Taking lot 21 as an example, between 1985/1986 and 1990/ 1991, the net operating income before taxes appears to increase from $73,800 to $190,500. This change in income does not result in an increase in cash flow but merely reflects collection of taxes from tenants. After the taxes collected have been paid and deducted, the net income will be the true cash flow. Ordinarily, cash flow will be used to finance any mortgage and the net after income taxes will be the return on equity. In this case, the increase in return is nil. The real estate tax expense for lot 21 increased 449% from $33,015 in 1984/1985 to $181,341 in 1990/1991. The net operating income, i.e., the cash flow, of lot 21 declined over this period of time 26% from $12,384 in 1985/1986 to $9,159 in 1990/1991. It should be understood that during all this time, petitioner has received no return on equity. In a sense, the assessment levied here raised the actual cost of the purchase price, something neither petitioner nor any purchaser would contract for.

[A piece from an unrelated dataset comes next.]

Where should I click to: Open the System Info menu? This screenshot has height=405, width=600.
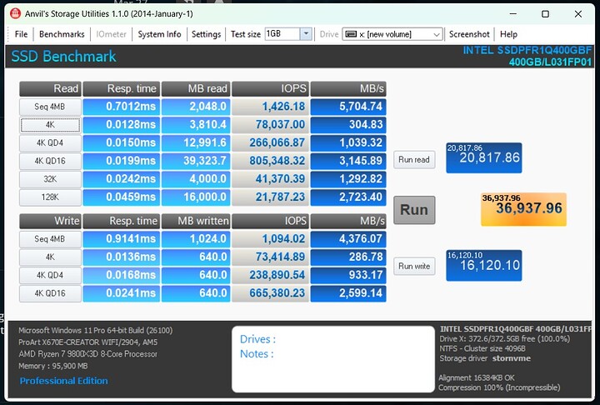tap(159, 34)
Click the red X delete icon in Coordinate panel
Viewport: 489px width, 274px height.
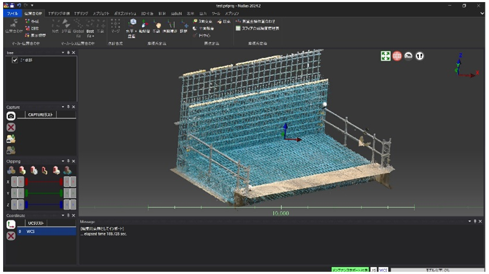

In sum, the total tax expense on the seven tax lots since purchased by petitioner has increased from $315,000 per tax year, to $1,148,000 per tax year. This proceeding reviews only six years through 1990/1991. There is little doubt that the expense will be duplicated in future years. If this type of assessment is permitted, who will risk venture capital on an assemblage, unless there is complete financing in place, tenant *112removal assured, building permits in hand, and the site ready for demolition.
Finally, as a last example, there is tax lot 25, a purely residential building located on 85th Street. Without further acquisitions its use in the assemblage is tenuous at best. Landlords find it next to impossible to pass on real estate tax increases to controlled residential tenants and when they do, then only within the limits of permissible increases. In 1984/ 1985, the actual and transitional assessment on lot 25 was $125,000. By 1990/1991, the actual assessment had increased 260% to $450,000; the transitional 215% to $393,000. Over the years under review, sans tax expense, operating expenses averaged $32,533 per year. The expenses increased a very conservative 3% annually from $30,800 to $36,400 per year. Over the same period, the tax expense averaged $28,000. Something is wrong when real estate taxes average 48% of the gross income; and 46% of the total expenses including real estate taxes. Further impacting on the present value of this property is the problem of clearing residential tenants and the time and money it will take to do so.
The court, having found that the income capitalization method employed by petitioner in arriving at his value for each lot to be the proper method by which the market value of these properties based upon their existing structures and uses may be obtained; and in the absence of any contrary evidence in the record, accepts the income, expenses, and resulting net cash flow inclusive of real estate taxes used by petitioner’s appraiser and adopts his basic capitalization rates and the resulting values he found for each tax lot through this methodology.